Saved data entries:
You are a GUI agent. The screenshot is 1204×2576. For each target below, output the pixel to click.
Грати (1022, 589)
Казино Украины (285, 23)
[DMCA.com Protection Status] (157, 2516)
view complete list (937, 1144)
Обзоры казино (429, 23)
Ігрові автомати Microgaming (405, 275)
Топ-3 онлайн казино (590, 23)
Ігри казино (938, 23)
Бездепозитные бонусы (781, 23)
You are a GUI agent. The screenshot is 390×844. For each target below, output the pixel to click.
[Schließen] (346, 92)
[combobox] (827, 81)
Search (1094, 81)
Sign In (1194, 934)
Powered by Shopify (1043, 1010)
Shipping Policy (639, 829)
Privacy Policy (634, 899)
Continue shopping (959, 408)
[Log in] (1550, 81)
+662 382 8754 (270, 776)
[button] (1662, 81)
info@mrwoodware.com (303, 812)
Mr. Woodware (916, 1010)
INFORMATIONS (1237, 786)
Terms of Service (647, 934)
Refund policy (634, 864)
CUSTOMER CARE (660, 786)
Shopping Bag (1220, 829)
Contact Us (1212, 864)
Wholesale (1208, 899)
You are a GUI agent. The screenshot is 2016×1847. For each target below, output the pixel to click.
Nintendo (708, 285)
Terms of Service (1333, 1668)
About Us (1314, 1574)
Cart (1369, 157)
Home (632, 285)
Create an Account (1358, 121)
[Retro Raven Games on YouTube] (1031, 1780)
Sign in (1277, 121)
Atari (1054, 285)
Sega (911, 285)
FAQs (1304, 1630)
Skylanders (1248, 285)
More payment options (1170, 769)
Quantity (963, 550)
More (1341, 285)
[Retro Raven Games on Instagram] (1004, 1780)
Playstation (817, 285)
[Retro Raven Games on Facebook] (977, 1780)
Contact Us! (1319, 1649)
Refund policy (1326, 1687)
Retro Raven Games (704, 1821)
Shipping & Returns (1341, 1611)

» Task instructions: Take the lines from the one containing "Топ-3 онлайн казино (590, 23)" through the final line of the entries above, and set them down exactly, with nothing added.

» Problem solution:
Топ-3 онлайн казино (590, 23)
Ігри казино (938, 23)
Бездепозитные бонусы (781, 23)
You are a GUI agent. The screenshot is 390×844. For each target below, output the pixel to click.
[Schließen] (346, 92)
[combobox] (827, 81)
Search (1094, 81)
Sign In (1194, 934)
Powered by Shopify (1043, 1010)
Shipping Policy (639, 829)
Privacy Policy (634, 899)
Continue shopping (959, 408)
[Log in] (1550, 81)
+662 382 8754 (270, 776)
[button] (1662, 81)
info@mrwoodware.com (303, 812)
Mr. Woodware (916, 1010)
INFORMATIONS (1237, 786)
Terms of Service (647, 934)
Refund policy (634, 864)
CUSTOMER CARE (660, 786)
Shopping Bag (1220, 829)
Contact Us (1212, 864)
Wholesale (1208, 899)
You are a GUI agent. The screenshot is 2016×1847. For each target below, output the pixel to click.
Nintendo (708, 285)
Terms of Service (1333, 1668)
About Us (1314, 1574)
Cart (1369, 157)
Home (632, 285)
Create an Account (1358, 121)
[Retro Raven Games on YouTube] (1031, 1780)
Sign in (1277, 121)
Atari (1054, 285)
Sega (911, 285)
FAQs (1304, 1630)
Skylanders (1248, 285)
More payment options (1170, 769)
Quantity (963, 550)
More (1341, 285)
[Retro Raven Games on Instagram] (1004, 1780)
Playstation (817, 285)
[Retro Raven Games on Facebook] (977, 1780)
Contact Us! (1319, 1649)
Refund policy (1326, 1687)
Retro Raven Games (704, 1821)
Shipping & Returns (1341, 1611)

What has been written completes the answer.